(Collected data entries)

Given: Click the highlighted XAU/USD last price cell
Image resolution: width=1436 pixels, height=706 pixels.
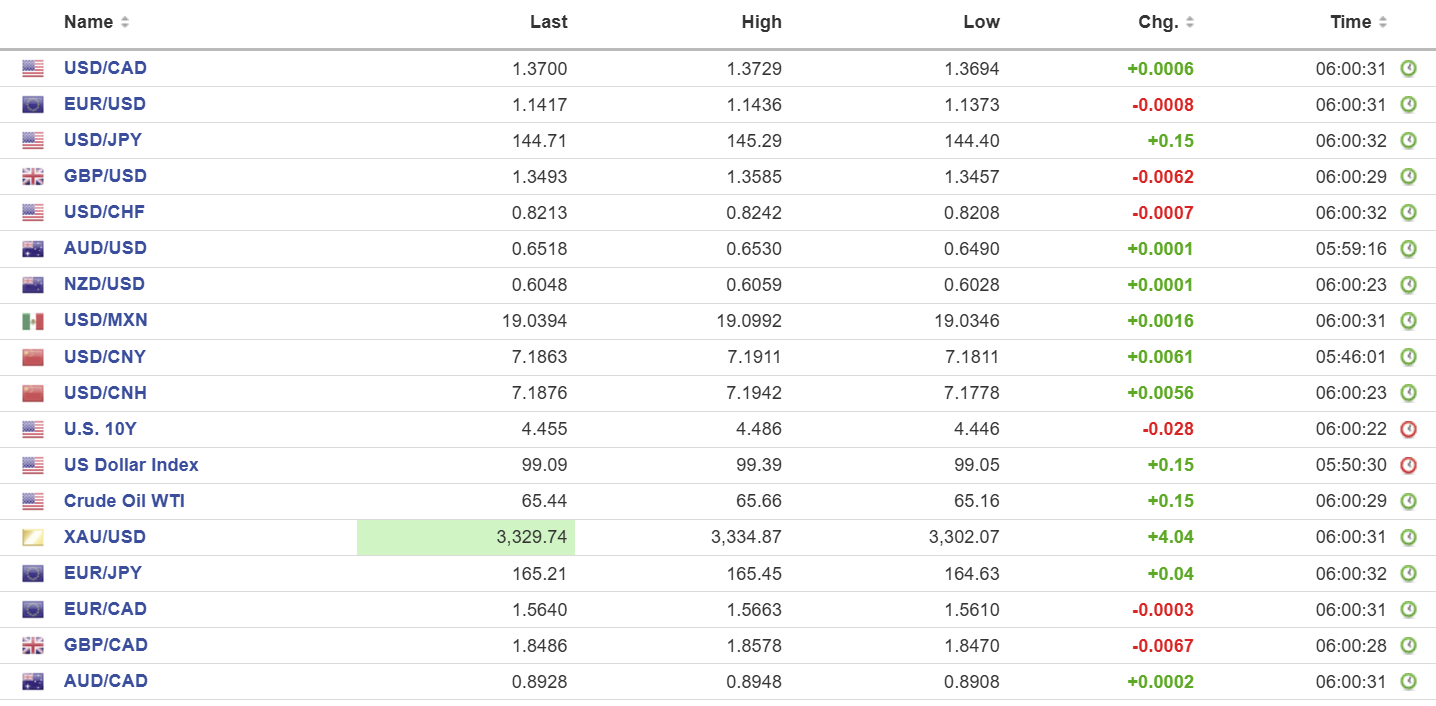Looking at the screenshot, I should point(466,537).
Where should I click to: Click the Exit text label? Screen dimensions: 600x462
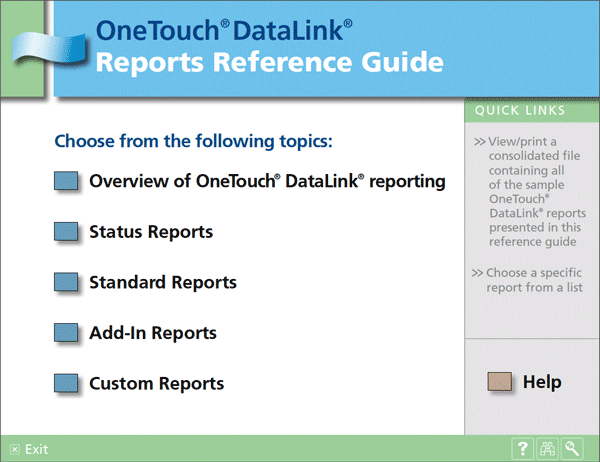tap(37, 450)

#### [Task]
Transcribe the span of lines that runs from the line with "Where should I" to the end of the data, both ends included, exactly, with nothing else and no pictures.

#### [Final answer]
Where should I click to: Click the Exit text label? Screen dimensions: 600x462
tap(37, 450)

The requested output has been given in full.